La rebelión de las costureras

 

 

 

La ciudad se estaba quedando muda; ni las fiestas, ni las bodas, ni los cumpleaños animaban el estar y el vivir de los días. Las fechas, las semanas y los meses aparecían y desfilaban como larvas silentes de procesionarias. Todo deambulaba penoso y flácido; los perros también transitaban su fatigada bravura dejando a veces descansar el lomo en las paredes limpias. Estando juntos, las risas de los niños, sus voces vitales y algunos gritos de juegos contagiaban de vida. Era la primavera dispuesta para prohibir los trinos y el tiempo crudo necesario para escribir este cuento.

 

En aquella fábrica de las afueras, repleta de barracones apretujados, la sirena humillante señalaba los plazos: hora de cambio de turno, hora de comer, hora de vuelta al trabajo y hora común e interminable de seguir soportando la rabia dominada.

 

Nadie lo había promulgado; pero todas las mujeres soportaban la espera de un proyecto común que les adecentara el futuro y que les hiciera perder el perverso tono femenino que los patrones transformaban en matrices. Sólo era unir piezas, cambiar canillas, cortar los hilos sobrantes, doblar blusas, planchar vestidos y observarse que también ellas eran pelusa humana arrinconada,… pero apartada de las rutas nobles por donde transcurrían los tejidos acabados, los trajes secos al vapor y los dineros invisibles de los bancos.

 

Quizá ninguna se atrevía a proponerse como muestra y modelo visible que liderase la revuelta preñada. Se buscaba otro símbolo radiante, a la vez agresivo y tierno, como cuando los gatos se lamen las manos con las uñas ocultas.

 

Dos tenues recortes de tela unidos por una puntada, o por un alfiler que a la vez clavan la bandera del bienser por cualquier parte.

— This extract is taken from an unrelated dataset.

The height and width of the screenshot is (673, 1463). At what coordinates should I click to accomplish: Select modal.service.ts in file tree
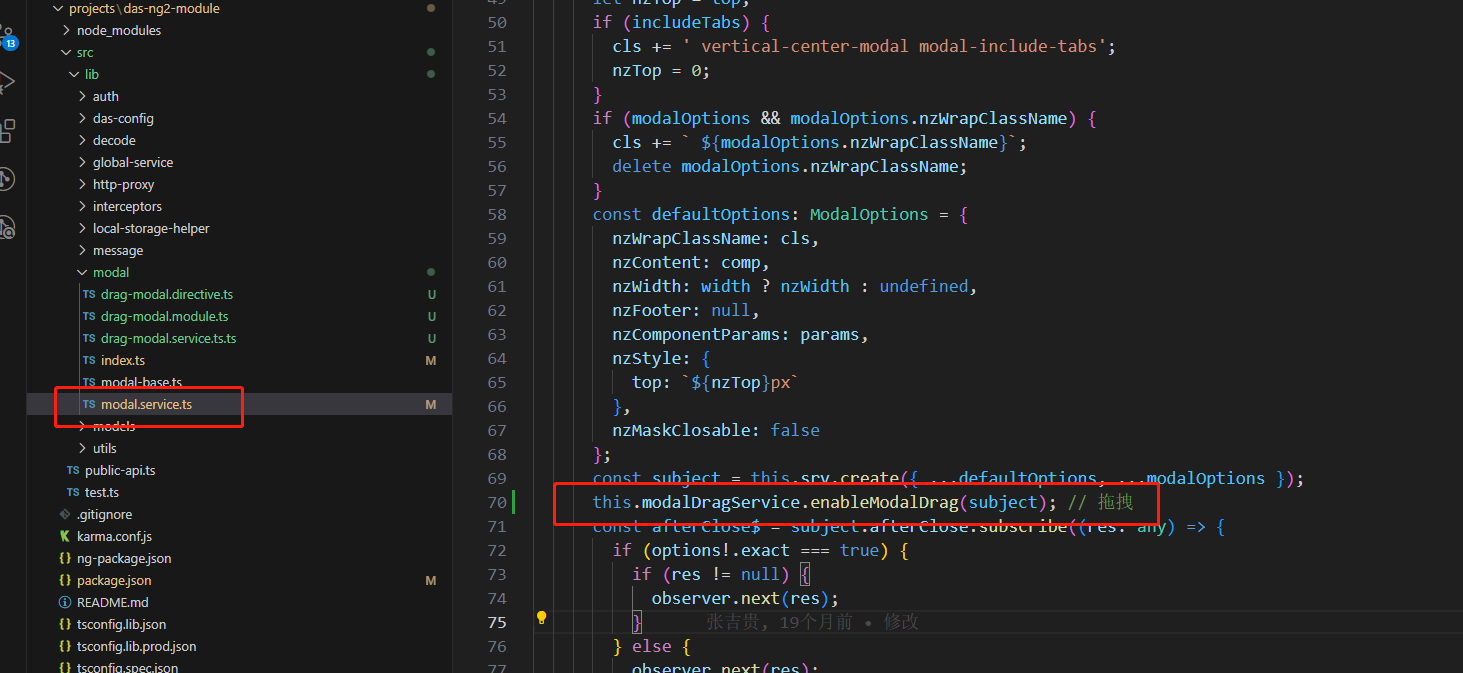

No era una mariposa, no recordaba a una mariposa, no parecía un lazo, podía tener cualquier color, tampoco semejaba las alas de una golondrina si se hubo de elegir un par de trocitos negros y alargados,…

 

Salían de la fábrica como espantadas por el ulular y se prendían en la corteza de los árboles, o se ataban en los hierros de las rejas, se dejaban colgar en las ramas finas de los aligustres, en las solapas o en las canastas que llevaban el pan caliente al mercado.

 

Aquellos días, los barrios, las casas y las personas se dejaron posar miles de torpes mariposas, variadas, discretas,… que todas juntas compusieron la denuncia del clamor.

 

Allí entonces se produjo el requerido ejercicio de autoridad necesaria para restablecer el viejo orden: queda prohibido que las mariposas vuelen; y si alguna lo hace, queda prohibido que se pose. Y si alguna se posa, queda prohibido pasar al lado de una mariposa quieta que, en tal caso, los ciudadanos honestos deberán retirarla allí donde lo aconseja el bien común.

 

Si pasáis ahora mismo por las calles, notaréis las paredes, los coches, las tiendas y los cielos vacíos de mariposas; pero si registráis los bolsillos de los transeúntes encontraréis al menos una que, cualquier día de estos quedará depositada con frescura en lugar visible.

 

Pese a que las fuerzas del orden privado seguirán anunciando miedo con sus sirenas.